● **Problem statement**
Set down exactly the lines below between the line holding "February 2026 (233, 634)" and the line holding "June 2024 (227, 882)", inclusive; no other line belongs in the answer.

● **Source records**
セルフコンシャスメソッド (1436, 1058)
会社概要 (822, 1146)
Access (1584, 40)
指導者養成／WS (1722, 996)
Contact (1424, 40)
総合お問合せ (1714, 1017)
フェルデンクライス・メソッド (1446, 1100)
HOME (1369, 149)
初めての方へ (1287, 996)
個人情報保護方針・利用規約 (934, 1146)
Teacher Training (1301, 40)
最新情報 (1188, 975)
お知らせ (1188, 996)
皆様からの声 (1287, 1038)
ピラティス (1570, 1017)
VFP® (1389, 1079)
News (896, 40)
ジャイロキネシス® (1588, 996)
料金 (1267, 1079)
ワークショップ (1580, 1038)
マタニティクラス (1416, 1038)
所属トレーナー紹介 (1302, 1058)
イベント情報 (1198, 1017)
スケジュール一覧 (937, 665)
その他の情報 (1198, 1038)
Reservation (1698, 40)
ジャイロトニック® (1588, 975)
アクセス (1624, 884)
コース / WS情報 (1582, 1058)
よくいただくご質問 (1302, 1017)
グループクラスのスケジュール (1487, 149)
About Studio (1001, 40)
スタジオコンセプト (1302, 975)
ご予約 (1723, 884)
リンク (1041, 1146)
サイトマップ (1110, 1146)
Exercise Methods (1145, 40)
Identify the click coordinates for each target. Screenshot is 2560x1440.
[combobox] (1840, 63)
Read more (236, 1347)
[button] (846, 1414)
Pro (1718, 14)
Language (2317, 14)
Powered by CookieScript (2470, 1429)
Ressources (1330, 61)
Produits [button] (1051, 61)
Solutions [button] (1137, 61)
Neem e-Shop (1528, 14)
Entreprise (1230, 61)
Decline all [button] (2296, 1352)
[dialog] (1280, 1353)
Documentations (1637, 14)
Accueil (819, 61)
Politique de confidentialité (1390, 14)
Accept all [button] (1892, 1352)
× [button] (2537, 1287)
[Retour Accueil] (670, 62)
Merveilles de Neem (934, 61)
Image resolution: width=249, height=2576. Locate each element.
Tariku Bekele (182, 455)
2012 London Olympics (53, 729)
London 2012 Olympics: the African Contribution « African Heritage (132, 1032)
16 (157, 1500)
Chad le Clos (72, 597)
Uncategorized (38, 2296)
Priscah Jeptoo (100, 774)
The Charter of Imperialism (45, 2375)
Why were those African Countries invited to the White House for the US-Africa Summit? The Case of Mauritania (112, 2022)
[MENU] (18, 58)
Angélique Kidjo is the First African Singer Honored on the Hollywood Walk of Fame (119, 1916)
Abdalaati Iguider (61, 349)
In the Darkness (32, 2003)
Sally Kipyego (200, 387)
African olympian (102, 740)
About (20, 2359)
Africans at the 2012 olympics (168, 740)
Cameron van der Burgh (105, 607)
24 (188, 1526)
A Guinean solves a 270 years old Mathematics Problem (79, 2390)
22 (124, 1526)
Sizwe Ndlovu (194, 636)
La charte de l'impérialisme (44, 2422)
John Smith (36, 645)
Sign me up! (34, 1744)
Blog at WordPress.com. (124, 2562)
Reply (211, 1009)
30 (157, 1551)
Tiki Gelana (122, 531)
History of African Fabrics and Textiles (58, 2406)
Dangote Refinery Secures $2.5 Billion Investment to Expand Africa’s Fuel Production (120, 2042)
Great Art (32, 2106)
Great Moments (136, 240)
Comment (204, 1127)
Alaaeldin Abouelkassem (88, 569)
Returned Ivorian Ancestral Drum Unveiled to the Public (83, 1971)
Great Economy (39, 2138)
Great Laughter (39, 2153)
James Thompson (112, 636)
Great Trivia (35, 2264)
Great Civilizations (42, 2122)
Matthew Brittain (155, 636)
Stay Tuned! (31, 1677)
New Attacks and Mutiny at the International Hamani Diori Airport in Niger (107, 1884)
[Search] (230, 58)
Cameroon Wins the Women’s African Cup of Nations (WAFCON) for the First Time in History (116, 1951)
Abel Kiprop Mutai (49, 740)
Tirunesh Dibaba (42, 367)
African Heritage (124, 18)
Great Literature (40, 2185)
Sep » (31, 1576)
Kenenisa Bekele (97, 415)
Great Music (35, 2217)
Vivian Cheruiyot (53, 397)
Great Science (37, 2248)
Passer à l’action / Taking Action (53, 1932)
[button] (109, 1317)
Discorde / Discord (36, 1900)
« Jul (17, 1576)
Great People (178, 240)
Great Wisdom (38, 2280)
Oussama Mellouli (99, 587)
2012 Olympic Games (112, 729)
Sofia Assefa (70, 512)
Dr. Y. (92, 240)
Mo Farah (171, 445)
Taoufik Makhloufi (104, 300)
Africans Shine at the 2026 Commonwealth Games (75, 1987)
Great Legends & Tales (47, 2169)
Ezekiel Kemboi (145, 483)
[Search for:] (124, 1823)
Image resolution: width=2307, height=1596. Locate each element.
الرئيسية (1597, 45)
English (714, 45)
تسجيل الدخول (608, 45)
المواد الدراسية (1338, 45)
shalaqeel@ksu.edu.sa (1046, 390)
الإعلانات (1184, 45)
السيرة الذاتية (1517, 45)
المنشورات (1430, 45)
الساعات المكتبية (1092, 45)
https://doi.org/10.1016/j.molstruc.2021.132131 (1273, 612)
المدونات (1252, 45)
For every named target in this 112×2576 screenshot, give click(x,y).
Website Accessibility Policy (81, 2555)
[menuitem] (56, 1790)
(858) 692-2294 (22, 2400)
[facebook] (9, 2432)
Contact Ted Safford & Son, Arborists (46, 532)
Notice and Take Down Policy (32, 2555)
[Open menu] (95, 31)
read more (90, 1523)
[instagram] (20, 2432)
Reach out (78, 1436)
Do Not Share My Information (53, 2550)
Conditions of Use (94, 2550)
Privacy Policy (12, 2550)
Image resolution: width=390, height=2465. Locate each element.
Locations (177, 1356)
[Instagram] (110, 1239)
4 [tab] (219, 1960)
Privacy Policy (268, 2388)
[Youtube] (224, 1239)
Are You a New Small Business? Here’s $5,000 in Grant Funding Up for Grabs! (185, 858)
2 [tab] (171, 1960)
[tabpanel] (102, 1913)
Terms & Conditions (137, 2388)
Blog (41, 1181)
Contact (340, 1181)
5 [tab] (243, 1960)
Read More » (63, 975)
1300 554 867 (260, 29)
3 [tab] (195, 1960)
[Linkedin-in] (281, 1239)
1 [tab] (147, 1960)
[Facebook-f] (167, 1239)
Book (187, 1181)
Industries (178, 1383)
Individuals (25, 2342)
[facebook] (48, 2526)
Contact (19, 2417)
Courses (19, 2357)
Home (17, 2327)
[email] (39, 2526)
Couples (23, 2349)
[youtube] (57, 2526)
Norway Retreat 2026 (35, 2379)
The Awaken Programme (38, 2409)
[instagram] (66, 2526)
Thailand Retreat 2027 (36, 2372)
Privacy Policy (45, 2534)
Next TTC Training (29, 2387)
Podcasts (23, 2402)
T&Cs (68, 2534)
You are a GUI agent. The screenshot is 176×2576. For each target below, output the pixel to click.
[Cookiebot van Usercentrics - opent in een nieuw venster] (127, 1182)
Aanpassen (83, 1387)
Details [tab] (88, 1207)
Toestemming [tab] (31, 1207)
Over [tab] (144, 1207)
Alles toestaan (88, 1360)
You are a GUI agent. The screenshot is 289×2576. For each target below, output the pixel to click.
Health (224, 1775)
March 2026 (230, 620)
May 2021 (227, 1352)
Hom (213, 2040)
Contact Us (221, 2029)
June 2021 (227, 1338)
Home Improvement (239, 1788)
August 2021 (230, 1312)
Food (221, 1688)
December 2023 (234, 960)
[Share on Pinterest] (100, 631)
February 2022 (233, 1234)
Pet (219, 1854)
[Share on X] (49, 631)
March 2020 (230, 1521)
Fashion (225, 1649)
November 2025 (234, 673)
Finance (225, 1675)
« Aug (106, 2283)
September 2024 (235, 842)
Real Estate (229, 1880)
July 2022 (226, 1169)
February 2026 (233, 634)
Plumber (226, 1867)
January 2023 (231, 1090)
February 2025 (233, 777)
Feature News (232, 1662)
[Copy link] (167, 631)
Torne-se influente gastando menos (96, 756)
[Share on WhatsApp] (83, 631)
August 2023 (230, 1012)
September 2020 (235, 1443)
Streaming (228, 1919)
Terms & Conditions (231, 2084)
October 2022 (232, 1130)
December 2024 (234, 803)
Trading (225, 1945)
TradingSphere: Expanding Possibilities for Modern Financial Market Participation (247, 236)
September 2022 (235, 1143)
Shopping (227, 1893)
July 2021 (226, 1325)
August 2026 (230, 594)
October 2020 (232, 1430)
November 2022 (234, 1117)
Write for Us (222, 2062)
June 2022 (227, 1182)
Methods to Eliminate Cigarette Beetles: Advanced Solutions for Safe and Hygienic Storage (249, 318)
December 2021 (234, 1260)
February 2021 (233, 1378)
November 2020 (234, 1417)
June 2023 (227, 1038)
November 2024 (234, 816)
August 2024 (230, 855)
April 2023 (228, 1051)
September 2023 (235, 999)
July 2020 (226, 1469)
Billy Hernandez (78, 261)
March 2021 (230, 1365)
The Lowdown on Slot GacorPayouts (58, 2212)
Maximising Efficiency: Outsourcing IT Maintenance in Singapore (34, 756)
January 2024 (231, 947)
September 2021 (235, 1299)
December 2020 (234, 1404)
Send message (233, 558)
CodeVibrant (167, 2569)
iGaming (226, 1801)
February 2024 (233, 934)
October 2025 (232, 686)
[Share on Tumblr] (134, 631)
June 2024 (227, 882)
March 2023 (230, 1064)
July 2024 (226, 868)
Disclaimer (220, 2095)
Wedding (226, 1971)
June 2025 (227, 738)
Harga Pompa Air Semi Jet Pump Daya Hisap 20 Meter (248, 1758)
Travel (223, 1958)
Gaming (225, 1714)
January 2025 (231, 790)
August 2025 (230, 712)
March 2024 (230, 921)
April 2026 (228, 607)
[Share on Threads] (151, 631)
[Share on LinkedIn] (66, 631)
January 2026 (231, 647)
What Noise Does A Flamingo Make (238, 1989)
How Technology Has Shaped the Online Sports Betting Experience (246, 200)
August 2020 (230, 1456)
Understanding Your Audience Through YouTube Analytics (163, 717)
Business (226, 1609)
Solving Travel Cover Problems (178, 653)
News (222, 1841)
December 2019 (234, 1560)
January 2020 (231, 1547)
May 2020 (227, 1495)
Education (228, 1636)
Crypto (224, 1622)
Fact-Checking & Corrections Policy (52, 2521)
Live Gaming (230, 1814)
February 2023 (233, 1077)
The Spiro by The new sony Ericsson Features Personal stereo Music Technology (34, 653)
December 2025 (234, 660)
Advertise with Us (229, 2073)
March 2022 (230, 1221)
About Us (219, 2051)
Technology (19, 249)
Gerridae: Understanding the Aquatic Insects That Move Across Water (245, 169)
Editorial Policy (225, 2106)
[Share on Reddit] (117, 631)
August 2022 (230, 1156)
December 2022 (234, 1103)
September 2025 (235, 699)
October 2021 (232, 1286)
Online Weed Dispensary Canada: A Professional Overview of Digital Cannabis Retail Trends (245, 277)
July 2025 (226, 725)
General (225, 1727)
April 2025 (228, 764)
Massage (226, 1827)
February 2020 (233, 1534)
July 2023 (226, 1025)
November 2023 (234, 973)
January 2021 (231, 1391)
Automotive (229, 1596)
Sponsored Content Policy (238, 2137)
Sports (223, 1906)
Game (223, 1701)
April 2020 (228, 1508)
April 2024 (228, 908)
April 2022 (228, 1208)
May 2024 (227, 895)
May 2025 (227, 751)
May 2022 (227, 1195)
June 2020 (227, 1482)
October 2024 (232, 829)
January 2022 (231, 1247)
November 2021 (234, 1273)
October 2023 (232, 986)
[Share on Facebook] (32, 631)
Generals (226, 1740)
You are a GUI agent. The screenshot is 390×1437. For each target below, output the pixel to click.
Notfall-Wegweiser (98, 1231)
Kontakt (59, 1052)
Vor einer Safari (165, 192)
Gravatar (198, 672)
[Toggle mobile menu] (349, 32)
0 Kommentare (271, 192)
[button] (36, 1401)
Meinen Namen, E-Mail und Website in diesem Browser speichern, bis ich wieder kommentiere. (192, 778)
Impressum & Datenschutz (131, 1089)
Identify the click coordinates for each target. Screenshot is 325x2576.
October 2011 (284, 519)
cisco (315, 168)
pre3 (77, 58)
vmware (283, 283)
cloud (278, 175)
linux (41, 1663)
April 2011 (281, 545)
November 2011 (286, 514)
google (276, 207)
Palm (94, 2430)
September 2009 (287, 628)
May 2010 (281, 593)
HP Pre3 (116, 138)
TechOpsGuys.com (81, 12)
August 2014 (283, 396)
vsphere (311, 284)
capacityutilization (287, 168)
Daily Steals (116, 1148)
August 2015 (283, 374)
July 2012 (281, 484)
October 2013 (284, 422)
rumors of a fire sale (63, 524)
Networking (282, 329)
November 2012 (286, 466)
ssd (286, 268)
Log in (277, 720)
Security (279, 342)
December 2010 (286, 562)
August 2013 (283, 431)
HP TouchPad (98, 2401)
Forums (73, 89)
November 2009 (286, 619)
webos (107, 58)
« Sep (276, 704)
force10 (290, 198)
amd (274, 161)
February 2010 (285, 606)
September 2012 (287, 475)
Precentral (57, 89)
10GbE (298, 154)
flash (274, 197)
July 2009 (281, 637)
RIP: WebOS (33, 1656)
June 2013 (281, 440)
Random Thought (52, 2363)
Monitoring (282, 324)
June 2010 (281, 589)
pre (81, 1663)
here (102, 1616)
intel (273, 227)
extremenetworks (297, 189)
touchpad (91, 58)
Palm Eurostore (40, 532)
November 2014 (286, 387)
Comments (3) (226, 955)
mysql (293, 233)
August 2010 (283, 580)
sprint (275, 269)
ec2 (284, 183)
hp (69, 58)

● **Solution for this problem**
February 2026 (233, 634)
Plumber (226, 1867)
January 2023 (231, 1090)
February 2025 (233, 777)
Feature News (232, 1662)
[Copy link] (167, 631)
Torne-se influente gastando menos (96, 756)
[Share on WhatsApp] (83, 631)
August 2023 (230, 1012)
September 2020 (235, 1443)
Streaming (228, 1919)
Terms & Conditions (231, 2084)
October 2022 (232, 1130)
December 2024 (234, 803)
Trading (225, 1945)
TradingSphere: Expanding Possibilities for Modern Financial Market Participation (247, 236)
September 2022 (235, 1143)
Shopping (227, 1893)
July 2021 (226, 1325)
August 2026 (230, 594)
October 2020 (232, 1430)
November 2022 (234, 1117)
Write for Us (222, 2062)
June 2022 (227, 1182)
Methods to Eliminate Cigarette Beetles: Advanced Solutions for Safe and Hygienic Storage (249, 318)
December 2021 (234, 1260)
February 2021 (233, 1378)
November 2020 (234, 1417)
June 2023 (227, 1038)
November 2024 (234, 816)
August 2024 (230, 855)
April 2023 (228, 1051)
September 2023 (235, 999)
July 2020 (226, 1469)
Billy Hernandez (78, 261)
March 2021 (230, 1365)
The Lowdown on Slot GacorPayouts (58, 2212)
Maximising Efficiency: Outsourcing IT Maintenance in Singapore (34, 756)
January 2024 (231, 947)
September 2021 (235, 1299)
December 2020 (234, 1404)
Send message (233, 558)
CodeVibrant (167, 2569)
iGaming (226, 1801)
February 2024 (233, 934)
October 2025 (232, 686)
[Share on Tumblr] (134, 631)
June 2024 (227, 882)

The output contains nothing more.